- _EXERCISE DESCRIPTION_
Within the records below, find each line with the word "will" and copy it out.

##### TASK INPUT #####

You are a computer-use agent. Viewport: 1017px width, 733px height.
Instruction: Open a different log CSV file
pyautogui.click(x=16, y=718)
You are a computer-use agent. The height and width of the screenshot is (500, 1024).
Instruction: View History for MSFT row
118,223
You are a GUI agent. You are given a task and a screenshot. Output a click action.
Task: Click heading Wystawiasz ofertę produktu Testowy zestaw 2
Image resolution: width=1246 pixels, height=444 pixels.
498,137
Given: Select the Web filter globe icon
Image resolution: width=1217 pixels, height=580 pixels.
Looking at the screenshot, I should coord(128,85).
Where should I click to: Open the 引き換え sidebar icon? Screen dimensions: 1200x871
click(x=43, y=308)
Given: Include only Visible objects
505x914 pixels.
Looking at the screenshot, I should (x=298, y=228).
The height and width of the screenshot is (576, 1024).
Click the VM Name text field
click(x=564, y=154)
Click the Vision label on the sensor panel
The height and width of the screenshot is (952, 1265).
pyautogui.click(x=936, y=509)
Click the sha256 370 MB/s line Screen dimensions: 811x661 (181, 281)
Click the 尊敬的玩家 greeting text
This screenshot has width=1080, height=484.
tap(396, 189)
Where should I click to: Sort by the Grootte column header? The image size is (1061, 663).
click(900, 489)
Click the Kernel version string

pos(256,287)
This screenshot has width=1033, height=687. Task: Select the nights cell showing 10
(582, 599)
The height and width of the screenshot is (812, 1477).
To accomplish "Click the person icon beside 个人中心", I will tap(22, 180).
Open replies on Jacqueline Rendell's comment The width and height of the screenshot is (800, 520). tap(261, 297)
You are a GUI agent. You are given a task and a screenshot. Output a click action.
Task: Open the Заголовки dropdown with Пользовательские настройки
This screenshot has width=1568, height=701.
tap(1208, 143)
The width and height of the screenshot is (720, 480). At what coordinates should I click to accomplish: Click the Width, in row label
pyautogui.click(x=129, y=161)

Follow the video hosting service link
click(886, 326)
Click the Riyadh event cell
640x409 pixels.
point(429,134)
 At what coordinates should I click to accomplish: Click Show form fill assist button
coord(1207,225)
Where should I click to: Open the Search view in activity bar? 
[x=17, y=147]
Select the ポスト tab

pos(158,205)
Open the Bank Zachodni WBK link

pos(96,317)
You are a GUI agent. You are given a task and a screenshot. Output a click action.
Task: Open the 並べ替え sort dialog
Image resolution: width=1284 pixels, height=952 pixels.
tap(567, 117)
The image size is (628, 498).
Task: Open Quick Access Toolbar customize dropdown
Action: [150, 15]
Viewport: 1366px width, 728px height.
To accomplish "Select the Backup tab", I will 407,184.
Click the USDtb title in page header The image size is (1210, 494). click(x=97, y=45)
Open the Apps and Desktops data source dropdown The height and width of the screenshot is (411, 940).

#####

- _RESPONSE BOX_
To accomplish "Click the person icon beside 个人中心", I will tap(22, 180).
To accomplish "Select the Backup tab", I will 407,184.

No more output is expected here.